Going from community health to hospital bedside nursing?

World Canada

Published

Specializes in Indigenous Health, Virtual Care & Medicine.

Hello,

I am a recent graduate nurse with no previous work experiences in nursing (other than our rotations) and was offered an interview for a full-time community health nursing position in a remote area. Community health is a passion of mine, but I am not a person who likes to settle in one specialty early on in the career. I want to gain as many experience and knowledge regarding different specialties before I finally settle. So, I hope to work in a hospital on a med/surg floor in a year or two. I know hospitals will offer orientation to any newly-hired nurses to the floor anyways, so I believe I would pick it up fast once I'm exposed to the work environment. But I want to make sure that I'm not completely limited to community health nursing once I enter my foot into it. Therefore, I would like to inquire about the feasibility and likelihood of working at the bedside in a big hospital after a year or two of working as a community health nurse?

Any nurses who have done that in the past ? What are the challenges and goodnesses encountered during the transition? Was it hard to transfer from community health to bedside nursing? How did the employers/HR at the hospital react to your background in community nursing?

Thanks a ton !

Specializes in CCU, SICU, CVSICU, Precepting & Teaching.

I know a couple of home health nurses who had never worked in a hospital. Both of them said they could never work in a hospital now -- among other things, their time management skills are lacking in what it takes to manage 6 or 8 hospitalized patients at a time. It may just be the nurses themselves -- maybe others are OK with it. I would think it would be better to get the Med/Surg experience first and then go to community health.

Community Health in a remote area? For a new grad with no experience?

From your post, English isn't your first language. Are you a Francophone?

A year up there will seem like a lifetime or go by very fast. Will you be alone in a Health Centre or part of a team? You will need to have very good assessment skills.

I would look for hospital work now, rather than later. You need that experience when you go remote.

Specializes in Little of this... little of that....
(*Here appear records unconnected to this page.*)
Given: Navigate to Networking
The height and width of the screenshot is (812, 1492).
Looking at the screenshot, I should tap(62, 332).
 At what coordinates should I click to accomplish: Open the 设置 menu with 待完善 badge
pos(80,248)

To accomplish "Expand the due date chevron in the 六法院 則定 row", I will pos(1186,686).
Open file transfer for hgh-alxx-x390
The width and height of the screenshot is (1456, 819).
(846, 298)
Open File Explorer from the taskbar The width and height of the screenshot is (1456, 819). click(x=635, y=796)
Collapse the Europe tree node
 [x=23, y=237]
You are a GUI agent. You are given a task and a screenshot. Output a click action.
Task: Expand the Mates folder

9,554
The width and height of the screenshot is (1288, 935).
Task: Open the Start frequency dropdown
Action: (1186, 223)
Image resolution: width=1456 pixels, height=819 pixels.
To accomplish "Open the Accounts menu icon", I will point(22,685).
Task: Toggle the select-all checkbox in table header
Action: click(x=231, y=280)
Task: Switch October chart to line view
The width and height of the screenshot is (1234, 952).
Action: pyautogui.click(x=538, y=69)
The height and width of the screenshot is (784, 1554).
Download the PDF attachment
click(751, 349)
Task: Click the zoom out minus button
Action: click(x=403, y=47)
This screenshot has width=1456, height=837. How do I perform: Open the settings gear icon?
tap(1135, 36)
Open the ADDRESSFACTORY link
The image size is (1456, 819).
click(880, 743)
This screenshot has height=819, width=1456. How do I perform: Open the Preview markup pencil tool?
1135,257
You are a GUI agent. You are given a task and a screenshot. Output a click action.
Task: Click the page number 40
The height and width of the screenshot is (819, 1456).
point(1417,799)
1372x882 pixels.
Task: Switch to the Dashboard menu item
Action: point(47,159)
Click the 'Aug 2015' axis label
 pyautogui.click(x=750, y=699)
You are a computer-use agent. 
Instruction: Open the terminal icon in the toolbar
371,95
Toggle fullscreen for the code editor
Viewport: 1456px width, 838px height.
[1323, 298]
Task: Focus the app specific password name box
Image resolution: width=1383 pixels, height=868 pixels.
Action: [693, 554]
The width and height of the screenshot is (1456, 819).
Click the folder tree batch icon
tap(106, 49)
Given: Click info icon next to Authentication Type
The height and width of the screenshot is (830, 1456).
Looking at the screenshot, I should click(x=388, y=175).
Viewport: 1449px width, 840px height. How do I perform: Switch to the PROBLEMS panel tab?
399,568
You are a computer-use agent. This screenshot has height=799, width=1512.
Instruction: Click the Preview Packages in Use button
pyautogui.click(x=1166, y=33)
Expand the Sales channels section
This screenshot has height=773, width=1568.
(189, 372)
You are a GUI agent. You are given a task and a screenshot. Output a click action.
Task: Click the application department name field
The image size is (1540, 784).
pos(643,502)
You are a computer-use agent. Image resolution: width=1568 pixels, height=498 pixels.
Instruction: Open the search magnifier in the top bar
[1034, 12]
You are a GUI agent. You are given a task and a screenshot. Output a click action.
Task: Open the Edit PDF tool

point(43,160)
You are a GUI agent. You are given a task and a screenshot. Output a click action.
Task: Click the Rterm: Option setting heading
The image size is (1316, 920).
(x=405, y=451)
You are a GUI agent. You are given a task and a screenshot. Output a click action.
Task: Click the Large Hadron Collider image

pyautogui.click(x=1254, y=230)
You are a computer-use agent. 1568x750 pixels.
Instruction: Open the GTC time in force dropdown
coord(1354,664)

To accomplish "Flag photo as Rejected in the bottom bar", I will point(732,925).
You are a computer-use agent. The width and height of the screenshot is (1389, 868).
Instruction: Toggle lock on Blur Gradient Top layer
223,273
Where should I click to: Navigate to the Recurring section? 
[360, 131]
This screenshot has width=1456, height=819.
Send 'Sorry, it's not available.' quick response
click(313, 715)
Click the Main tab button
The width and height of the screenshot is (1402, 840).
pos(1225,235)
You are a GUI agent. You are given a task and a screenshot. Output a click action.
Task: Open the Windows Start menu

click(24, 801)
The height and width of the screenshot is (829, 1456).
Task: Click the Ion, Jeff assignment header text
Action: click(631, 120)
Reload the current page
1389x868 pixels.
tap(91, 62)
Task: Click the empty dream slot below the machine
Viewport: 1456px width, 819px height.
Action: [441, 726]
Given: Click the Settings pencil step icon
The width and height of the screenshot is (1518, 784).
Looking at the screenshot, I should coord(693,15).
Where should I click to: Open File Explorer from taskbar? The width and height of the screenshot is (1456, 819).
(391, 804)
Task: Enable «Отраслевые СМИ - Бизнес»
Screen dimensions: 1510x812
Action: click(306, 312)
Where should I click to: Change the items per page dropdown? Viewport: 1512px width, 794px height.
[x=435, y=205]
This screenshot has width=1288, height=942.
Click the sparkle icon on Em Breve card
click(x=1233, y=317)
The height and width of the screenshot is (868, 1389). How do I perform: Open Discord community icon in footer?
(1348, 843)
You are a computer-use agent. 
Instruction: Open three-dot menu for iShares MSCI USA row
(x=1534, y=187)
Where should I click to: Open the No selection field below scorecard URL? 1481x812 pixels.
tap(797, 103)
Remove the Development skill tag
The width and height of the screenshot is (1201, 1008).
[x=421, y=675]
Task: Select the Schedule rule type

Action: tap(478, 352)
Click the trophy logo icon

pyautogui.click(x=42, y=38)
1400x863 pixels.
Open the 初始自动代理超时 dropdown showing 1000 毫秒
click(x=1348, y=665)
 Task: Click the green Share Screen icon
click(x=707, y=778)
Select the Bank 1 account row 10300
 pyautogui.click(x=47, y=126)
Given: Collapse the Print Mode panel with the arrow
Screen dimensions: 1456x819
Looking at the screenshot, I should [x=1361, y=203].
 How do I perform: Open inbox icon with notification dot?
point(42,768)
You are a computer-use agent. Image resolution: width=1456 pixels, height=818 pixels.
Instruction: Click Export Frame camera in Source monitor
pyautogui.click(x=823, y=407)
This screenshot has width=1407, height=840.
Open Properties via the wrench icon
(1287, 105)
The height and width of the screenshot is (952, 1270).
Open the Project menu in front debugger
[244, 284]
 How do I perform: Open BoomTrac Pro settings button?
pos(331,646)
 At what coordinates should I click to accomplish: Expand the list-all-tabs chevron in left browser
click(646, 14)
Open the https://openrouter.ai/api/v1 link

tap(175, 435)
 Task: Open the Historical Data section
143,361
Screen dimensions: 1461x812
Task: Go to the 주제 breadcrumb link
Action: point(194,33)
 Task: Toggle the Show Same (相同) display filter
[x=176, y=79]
As someone who has done both med-surg and Community health, I would highly recommend doing your med surg stuff first while the skills you learned in school are still fresh - it VERY easy to transition to CH/PH from Med surg - but I would be hard pressed to go back into the hospital after doing CH for any amount of time. In Community health the speed is slower, demands are way lower - you have time to think things through. Med surg is the exact opposite.

However - once in Community nursing transitioning to other (non-bedside) careers would be a breeze - think OHN, Case manager, transition coordinators etc.

I also think employers would be reluctant to hire someone for med surg if all they'd done since school was Community.

That said, I love my rural CHN role and have little interest in going back to life on the floor.

Just my two cents...

Specializes in Medicine.

You could do part time in both for a while, if you feel that you'd be able to balance 2 jobs

You could do part time in both for a while, if you feel that you'd be able to balance 2 jobs

Remote is a location without a hospital

Specializes in Medicine.
Remote is a location without a hospital

OOPS! I didn't see that part lol

Specializes in Indigenous Health, Virtual Care & Medicine.

Thank you for the advice everyone.

I'm actually quite looking forward to taking up the role as a community health nurse despite the lack of experience. They are willing to train me and are excited to get me on board although knowing that I've just graduated. The area I'm working at is some kilometres away from a very small 25 bed hospital, so I hope I am able to drive to the small city and work casual on weekends. Eventually, I want to become a wound care nurse, so I guess community health would be a helpful experience to get. It would be even better if the weekend casual work in the hospital works out as well.

Specializes in Indigenous Health, Virtual Care & Medicine.

Thank you for the advice. I ended up accepting the CHN position, and I'm so far enjoying it.

Specializes in 25 years NICU 5 years Telephone Triage.
Thank you for the advice. I ended up accepting the CHN position, and I'm so far enjoying it.

I would stay with this job if you still have it. I do not recommend telephone triage for a new grad.